先生~あなたに届くまで~
「渡辺君。
寒かったでしょ?ごめんね。」
公園のベンチに座っている渡辺君を
見つけて私は歩み寄った。
「こっちこそごめん。
急に来ちゃって。
でもどうしても
ちゃんと話したくてさ。」
渡辺君は申し訳なさそうに笑った。
「私もきちんと話そうと思って。」
私も渡辺君を真っ直ぐ見てそう言った。
「でさ、何で急に友達にはなれないっ
て思ったの?」
渡辺君は私を責めない様に優しく言った。
「うん。
やっぱり間違ってると思って...。
渡辺君は私に好きだって言ってくれた。
その気持ちを知っていながら
友達ですって仲良くは出来ない。
それは渡辺君の気持ちを
踏みにじってると思う。
それに春菜や早絵に話せない自分がいた。
それはきっと自分が渡辺君の気持ちを
弄んでる気がして後ろめたいからだと
思うの。
だから渡辺君とは友達になれない。
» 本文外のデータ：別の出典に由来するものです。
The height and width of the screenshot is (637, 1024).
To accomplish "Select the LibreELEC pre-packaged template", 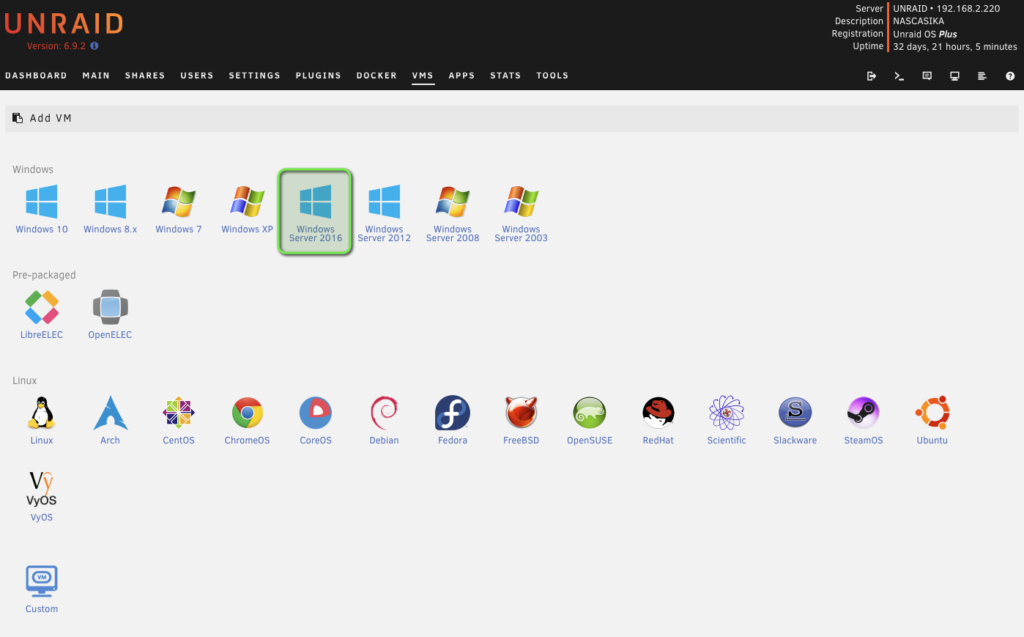I will 41,305.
」
私は自分の思いを確かめながら
渡辺君に伝わる様にゆっくり話した。
「じゃあ今俺を知ろうとも
してくれないのは気持ちを
踏みにじった事にならない?」
渡辺君はまた優しくそう言う。
私は何も答えられない。
どういう態度をとっても
気持ちを踏みにじってる事に変わりはない。
「って浅川さんが悪いんじゃないんだ。
急に告白した俺が悪い。」
渡辺君は優しく笑いながら
話しを続ける。
「だけど昨日も言った通り
話したのは昨日と今日の2日間。
浅川さんの目に俺がどう映ってるか
わからないけど...
俺の事よく知らないでしょ?
これはただの屁理屈だけど
やっぱり何も知らないのに
返事はしてほしくないんだ。
俺が先に告白したのが悪かった。
もう友達になってくれとは言わない。
けど俺にも時間を欲しい。」
渡辺君は今度は真剣な目で私を見た。